### Trecho apresentado

Isso não seria verdadeiro mesmo que desconsiderássemos
o fato de que as diretorias da entidade têm sido eleitas
em processos com inexpressiva participação de
profissionais.
Diferentemente
das leis de outros países em que a profissão é
regulamentada, como França, Itália, Bélgica
e outros, o projeto de lei do CFJ foge ao tema da definição
das condições de acesso à carreira. E isso
é estranho em um país como o nosso, em que as
leis são muito detalhistas. No entanto esse tema havia
sido considerado na primeira proposta de anteprojeto, de setembro
de 2002, no 29º Congresso Nacional de Jornalismo, mas a
entidade deliberou, no evento de 2003, pela sua retirada do
texto.
Com
essa outra "tesourada", a Fenaj relegou a definição
das condições para ingresso na profissão
a um incômodo esqueleto em seu armário: o infame
decreto-lei 972, de 1969, que não foi votado por nenhum
parlamentar nem sancionado por nenhum presidente, mas somente
outorgado pelos três ministros militares que governaram
o país com o Congresso fechado.

### O que fazer
Digite novamente, na íntegra e sem nenhuma alteração, o trecho sobre o projeto de lei do CFJ. Os dados vêm de uma fonte diferente da do trecho.

### Conteúdo dos dados
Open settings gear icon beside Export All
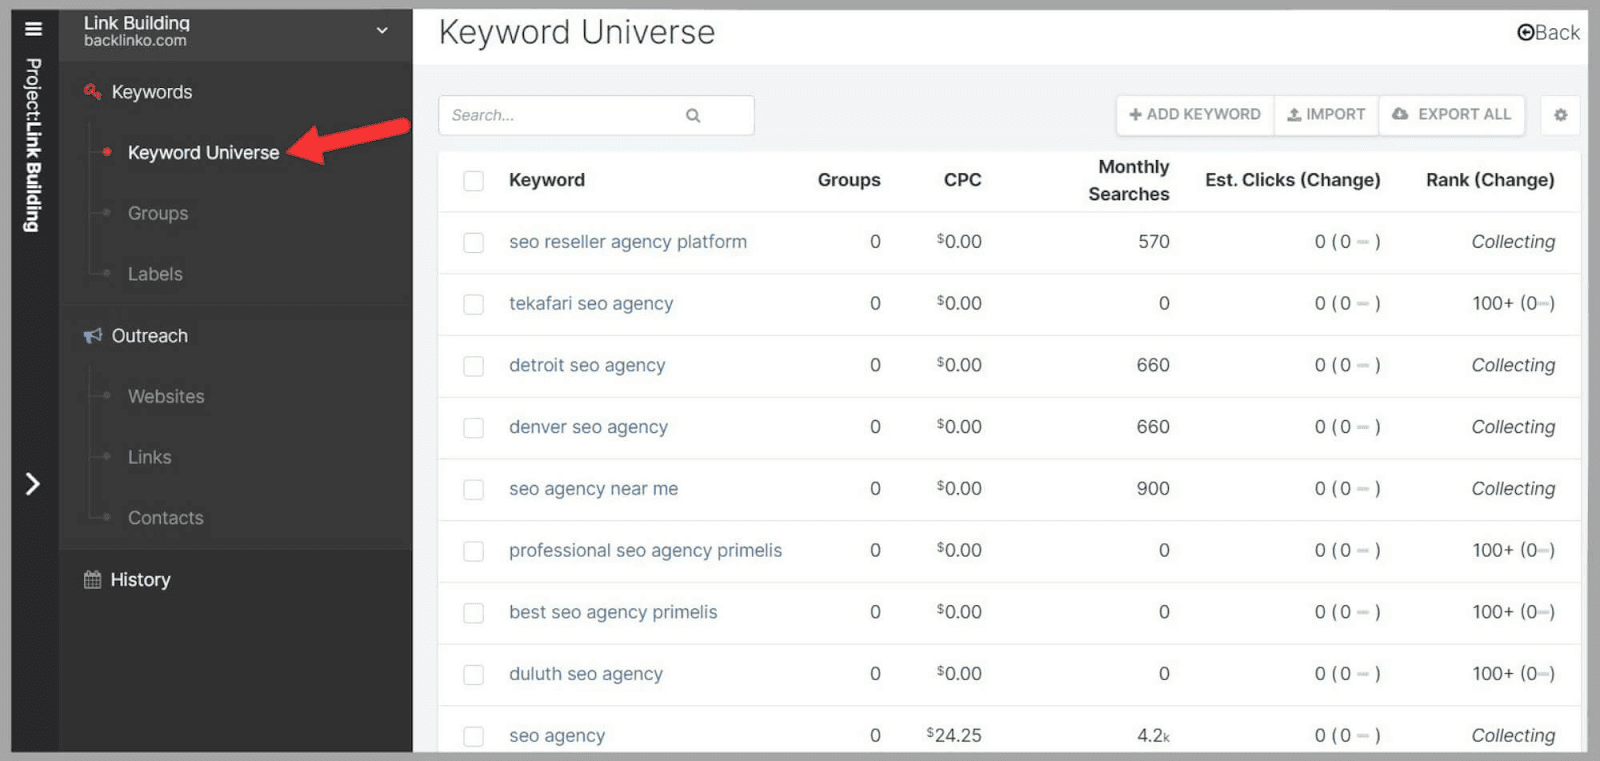Viewport: 1600px width, 761px height. [1560, 115]
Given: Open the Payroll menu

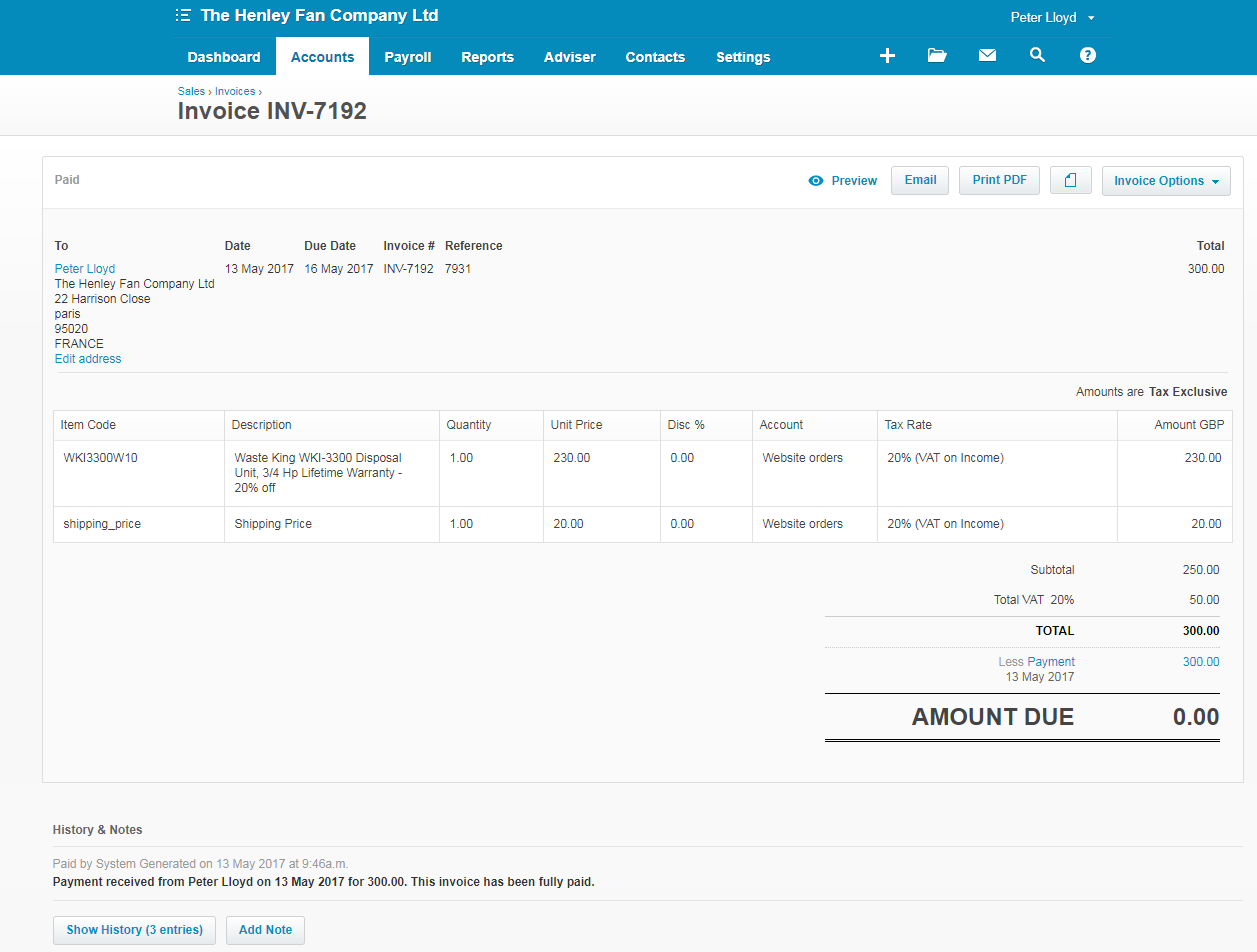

### Resposta do exercício
Isso não seria verdadeiro mesmo que desconsiderássemos
o fato de que as diretorias da entidade têm sido eleitas
em processos com inexpressiva participação de
profissionais.
Diferentemente
das leis de outros países em que a profissão é
regulamentada, como França, Itália, Bélgica
e outros, o projeto de lei do CFJ foge ao tema da definição
das condições de acesso à carreira. E isso
é estranho em um país como o nosso, em que as
leis são muito detalhistas. No entanto esse tema havia
sido considerado na primeira proposta de anteprojeto, de setembro
de 2002, no 29º Congresso Nacional de Jornalismo, mas a
entidade deliberou, no evento de 2003, pela sua retirada do
texto.
Com
essa outra "tesourada", a Fenaj relegou a definição
das condições para ingresso na profissão
a um incômodo esqueleto em seu armário: o infame
decreto-lei 972, de 1969, que não foi votado por nenhum
parlamentar nem sancionado por nenhum presidente, mas somente
outorgado pelos três ministros militares que governaram
o país com o Congresso fechado.